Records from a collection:
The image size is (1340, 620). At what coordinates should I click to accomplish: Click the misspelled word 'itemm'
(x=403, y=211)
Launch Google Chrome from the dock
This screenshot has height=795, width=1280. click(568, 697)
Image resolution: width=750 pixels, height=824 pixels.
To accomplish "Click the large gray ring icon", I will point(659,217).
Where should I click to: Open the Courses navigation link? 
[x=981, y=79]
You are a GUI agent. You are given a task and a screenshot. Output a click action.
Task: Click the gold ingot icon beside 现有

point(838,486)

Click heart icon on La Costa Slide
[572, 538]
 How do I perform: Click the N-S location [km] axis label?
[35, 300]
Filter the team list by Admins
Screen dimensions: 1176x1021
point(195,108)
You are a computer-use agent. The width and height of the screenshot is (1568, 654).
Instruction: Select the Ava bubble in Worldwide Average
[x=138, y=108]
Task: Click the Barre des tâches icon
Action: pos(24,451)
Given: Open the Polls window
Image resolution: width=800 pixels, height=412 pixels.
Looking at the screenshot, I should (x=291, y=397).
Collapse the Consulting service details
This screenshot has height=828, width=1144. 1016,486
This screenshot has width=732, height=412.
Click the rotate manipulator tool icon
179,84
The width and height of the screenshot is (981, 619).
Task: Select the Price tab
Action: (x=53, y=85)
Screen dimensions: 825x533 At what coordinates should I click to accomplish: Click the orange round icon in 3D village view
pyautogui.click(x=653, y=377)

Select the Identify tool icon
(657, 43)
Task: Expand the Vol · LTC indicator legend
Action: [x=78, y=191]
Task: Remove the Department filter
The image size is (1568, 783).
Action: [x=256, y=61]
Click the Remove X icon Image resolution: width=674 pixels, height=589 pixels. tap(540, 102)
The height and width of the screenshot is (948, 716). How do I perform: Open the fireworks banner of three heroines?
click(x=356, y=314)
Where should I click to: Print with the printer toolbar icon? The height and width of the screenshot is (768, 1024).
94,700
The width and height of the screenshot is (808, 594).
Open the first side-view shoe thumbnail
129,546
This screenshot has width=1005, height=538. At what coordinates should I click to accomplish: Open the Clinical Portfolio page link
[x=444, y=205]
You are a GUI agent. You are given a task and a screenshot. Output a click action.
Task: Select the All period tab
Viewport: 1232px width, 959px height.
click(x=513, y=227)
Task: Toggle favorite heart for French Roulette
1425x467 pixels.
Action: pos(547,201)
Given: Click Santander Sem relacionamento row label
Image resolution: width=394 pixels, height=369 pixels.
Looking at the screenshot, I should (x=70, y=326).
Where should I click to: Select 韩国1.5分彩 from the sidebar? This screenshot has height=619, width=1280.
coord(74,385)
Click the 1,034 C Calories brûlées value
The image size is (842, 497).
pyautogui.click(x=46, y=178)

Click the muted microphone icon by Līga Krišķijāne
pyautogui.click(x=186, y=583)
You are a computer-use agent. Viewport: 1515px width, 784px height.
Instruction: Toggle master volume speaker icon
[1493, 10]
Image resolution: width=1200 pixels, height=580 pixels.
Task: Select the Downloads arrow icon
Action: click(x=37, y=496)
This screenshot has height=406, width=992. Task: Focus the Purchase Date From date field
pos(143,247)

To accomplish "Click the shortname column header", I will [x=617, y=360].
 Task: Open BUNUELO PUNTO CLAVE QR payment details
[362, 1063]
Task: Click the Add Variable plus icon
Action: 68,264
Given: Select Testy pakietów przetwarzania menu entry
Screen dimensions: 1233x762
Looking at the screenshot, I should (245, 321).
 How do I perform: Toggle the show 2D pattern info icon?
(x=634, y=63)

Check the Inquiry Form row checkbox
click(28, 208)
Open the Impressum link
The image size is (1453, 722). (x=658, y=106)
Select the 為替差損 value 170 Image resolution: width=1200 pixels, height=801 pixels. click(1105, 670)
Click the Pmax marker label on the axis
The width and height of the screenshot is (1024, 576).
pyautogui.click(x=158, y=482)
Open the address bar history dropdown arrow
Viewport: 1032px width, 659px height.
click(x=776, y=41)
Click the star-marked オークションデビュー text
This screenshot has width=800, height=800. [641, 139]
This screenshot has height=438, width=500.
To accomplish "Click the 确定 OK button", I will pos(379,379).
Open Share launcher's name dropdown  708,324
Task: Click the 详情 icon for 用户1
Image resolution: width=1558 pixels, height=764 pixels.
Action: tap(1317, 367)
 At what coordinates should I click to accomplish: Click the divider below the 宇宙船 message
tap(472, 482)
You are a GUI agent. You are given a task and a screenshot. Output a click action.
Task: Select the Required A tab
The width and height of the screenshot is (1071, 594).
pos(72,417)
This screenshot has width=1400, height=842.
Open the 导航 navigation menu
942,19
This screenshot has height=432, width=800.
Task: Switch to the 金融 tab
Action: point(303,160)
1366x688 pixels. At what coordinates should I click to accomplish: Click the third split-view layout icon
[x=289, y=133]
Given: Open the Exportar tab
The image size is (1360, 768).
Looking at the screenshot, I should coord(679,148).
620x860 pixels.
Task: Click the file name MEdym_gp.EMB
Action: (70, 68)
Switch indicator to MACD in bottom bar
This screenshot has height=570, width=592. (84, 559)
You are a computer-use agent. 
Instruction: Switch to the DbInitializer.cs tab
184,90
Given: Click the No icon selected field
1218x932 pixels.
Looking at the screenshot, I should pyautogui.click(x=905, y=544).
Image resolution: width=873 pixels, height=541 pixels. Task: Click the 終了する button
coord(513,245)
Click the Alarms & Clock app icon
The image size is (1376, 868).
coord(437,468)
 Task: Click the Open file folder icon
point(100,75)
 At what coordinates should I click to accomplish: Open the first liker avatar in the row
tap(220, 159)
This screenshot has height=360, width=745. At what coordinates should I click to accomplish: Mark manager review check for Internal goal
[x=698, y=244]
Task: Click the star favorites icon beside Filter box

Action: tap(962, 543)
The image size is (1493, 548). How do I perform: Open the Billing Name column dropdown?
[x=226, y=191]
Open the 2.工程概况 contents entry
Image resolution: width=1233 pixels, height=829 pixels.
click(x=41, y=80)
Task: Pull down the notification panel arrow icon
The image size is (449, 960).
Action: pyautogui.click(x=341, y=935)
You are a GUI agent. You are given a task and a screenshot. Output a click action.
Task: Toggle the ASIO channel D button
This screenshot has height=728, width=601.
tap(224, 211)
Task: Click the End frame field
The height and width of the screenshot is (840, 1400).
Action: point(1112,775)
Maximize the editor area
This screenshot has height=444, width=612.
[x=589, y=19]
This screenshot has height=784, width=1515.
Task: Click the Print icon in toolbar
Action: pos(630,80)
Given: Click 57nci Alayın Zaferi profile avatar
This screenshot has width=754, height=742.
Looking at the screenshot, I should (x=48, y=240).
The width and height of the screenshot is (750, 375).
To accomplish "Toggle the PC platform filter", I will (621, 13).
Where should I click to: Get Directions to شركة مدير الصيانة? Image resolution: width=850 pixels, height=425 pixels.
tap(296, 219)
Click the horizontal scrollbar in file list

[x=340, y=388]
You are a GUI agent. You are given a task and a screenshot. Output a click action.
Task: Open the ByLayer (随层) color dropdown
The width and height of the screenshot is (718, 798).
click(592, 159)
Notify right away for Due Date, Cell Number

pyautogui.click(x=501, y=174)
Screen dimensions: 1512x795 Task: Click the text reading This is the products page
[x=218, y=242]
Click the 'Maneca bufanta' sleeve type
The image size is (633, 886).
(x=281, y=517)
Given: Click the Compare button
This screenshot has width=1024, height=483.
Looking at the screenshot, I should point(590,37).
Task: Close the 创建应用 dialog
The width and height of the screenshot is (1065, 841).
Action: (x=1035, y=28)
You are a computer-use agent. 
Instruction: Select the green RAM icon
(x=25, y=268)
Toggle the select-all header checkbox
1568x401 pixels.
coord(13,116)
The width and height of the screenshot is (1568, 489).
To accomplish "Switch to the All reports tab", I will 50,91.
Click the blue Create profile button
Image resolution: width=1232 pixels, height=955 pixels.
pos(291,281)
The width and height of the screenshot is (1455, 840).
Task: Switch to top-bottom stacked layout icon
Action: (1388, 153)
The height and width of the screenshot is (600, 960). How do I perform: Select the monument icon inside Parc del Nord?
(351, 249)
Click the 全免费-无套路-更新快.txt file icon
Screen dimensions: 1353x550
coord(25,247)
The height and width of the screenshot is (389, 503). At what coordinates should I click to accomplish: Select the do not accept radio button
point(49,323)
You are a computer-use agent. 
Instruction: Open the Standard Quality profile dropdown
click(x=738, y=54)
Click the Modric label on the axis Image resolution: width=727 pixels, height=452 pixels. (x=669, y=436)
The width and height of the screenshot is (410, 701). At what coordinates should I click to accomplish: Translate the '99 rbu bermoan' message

TASK REQUIREMENTS: Output nothing but the lines from the one with "This screenshot has width=1024, height=483." through the last line above, each exactly as it stands.

WRITTEN RESPONSE:
This screenshot has width=1024, height=483.
Looking at the screenshot, I should point(590,37).
Task: Close the 创建应用 dialog
The width and height of the screenshot is (1065, 841).
Action: (x=1035, y=28)
You are a computer-use agent. 
Instruction: Select the green RAM icon
(x=25, y=268)
Toggle the select-all header checkbox
1568x401 pixels.
coord(13,116)
The width and height of the screenshot is (1568, 489).
To accomplish "Switch to the All reports tab", I will 50,91.
Click the blue Create profile button
Image resolution: width=1232 pixels, height=955 pixels.
pos(291,281)
The width and height of the screenshot is (1455, 840).
Task: Switch to top-bottom stacked layout icon
Action: (1388, 153)
The height and width of the screenshot is (600, 960). How do I perform: Select the monument icon inside Parc del Nord?
(351, 249)
Click the 全免费-无套路-更新快.txt file icon
Screen dimensions: 1353x550
coord(25,247)
The height and width of the screenshot is (389, 503). At what coordinates should I click to accomplish: Select the do not accept radio button
point(49,323)
You are a computer-use agent. 
Instruction: Open the Standard Quality profile dropdown
click(x=738, y=54)
Click the Modric label on the axis Image resolution: width=727 pixels, height=452 pixels. (x=669, y=436)
The width and height of the screenshot is (410, 701). At what coordinates should I click to accomplish: Translate the '99 rbu bermoan' message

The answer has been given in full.